Cameroon: Reinvigorating malaria prevention efforts

Antonia Lloyd-Davies, PCV Cameroon

How can you make a town hear a message they’ve fallen deaf to? Well, with a megaphone, of course!

Unfortunately, people here in Cameroon already know about malaria. I call it unfortunate because if they had never heard of it, and you told
them about a brand new illness that killed more African children every year than anything else, they would fear it. They would rise up in arms to fight it at all costs, saving their lives and their children’s lives. But malaria isn’t new to them. It isn’t sexy. It’s mundane, and they aren’t motivated or compelled to inconvenience themselves to fight it, even when the inconvenience is hanging a mosquito net that was given to them free of cost.

When it comes to taking lives, malaria has a partner in crime: apathy. We already know how to fight malaria; our next battle is against its accomplice. This was the mindset I tried to take when planning my World Malaria Day project. What is holding the citizens of my town back from protecting themselves and their families against this deadly illness?Antonia Lloyd-Davies, PCV Cameroon

One: Inertia.

A number of people in my town and throughout Cameroon received free mosquito nets in a country-wide 2011 distribution, but have yet to hang them up. They brought them back to the house from the health center and put them in a drawer somewhere to age with dignity, while never serving their function. In an effort to kick people back into gear, several other volunteers and I started a door-to-door net hang-up campaign. We brought hammers, nails, and twine and, perhaps most importantly, a nudge to get those dormant nets up and hung at last.

Two: White Noise.

paluproj3Warnings and threats about the dangers of malaria have become a
buzz in the background of daily life. I wanted to personally engage the people in my town by having one-on-one conversations. An educational poster or banner is too easy to ignore. During the door-to-door component of my project, we got to have frank discussions with each neighbor. The information and advice we gave them was tailored to their situation. If they had a mosquito net, we made sure that the most vulnerable members of the family were the ones sleeping under it. If they didn’t, we informed them of other preventative measures and encouraged them to purchase a net at the pharmacy.
By literally entering their homes and confronting them, we made the danger of malaria impossible to ignore.

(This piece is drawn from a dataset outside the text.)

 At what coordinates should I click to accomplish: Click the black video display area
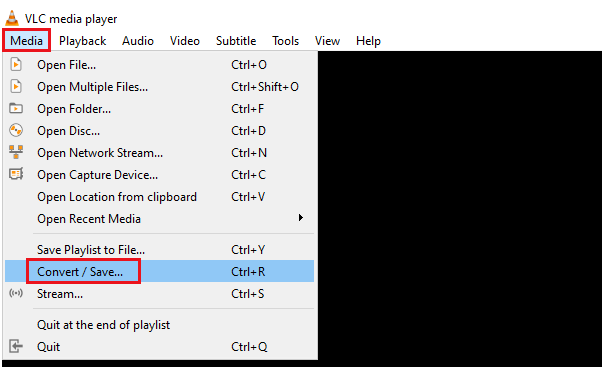(460, 204)
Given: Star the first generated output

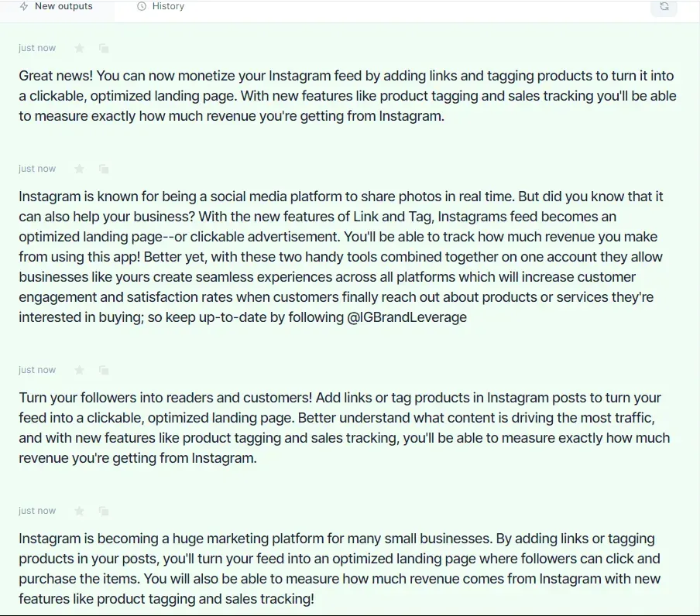Looking at the screenshot, I should [80, 48].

The second stage of my project, setting up a market day booth, similarly focused on bringing our information to the front of people’s minds. We made announcements via megaphone in French, English, and the local language to be accessible to the largest number of people. When visitors passed by, we engaged them in a conversation about malaria and offered them an interactive bag of questions to quiz themselves. This engagement is the key difference between back-of-the-mind knowledge and actual behavior change.

Three: A “Wow” Factor.

Teaching about the parasitic life cycle of female Anopheles mosquitoes has its place in malaria prevention, but it doesn’t exactly scare people into action. The citizens of Bafang have heard a million times that they should use a mosquito net. I wanted to tell them something new, something that would make them really see the gravity of this disease. Our market booth had bottles full of beans to present new information in a visually gripping way. Each of the five bottles represented one of the top five causes of illness (in Bafang in 2013), and contained one bean for each case. While respiratory infection, the second greatest cause of morbidity, had 803 cases, malaria, the first, had 4532. As people walked by our booth, they saw over five times the number of beans in the malaria bottle as in any other. This new way of presenting information, along with a number of other chilling statistics, hopefully uprooted their belief that malaria is an inevitable and nonthreatening reality of life and lit a spark for concern.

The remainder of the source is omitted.